● Your objective: Give the lines again exactly, from the one holding "Task: Click the" to the last line of the listing below, both ends included and nothing added.

*** Available data Section Begins ***

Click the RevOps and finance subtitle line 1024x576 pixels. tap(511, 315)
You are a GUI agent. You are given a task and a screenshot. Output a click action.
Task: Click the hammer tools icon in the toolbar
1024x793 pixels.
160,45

*** Available data Section Ends ***

● Response below:
Task: Click the hammer tools icon in the toolbar
1024x793 pixels.
160,45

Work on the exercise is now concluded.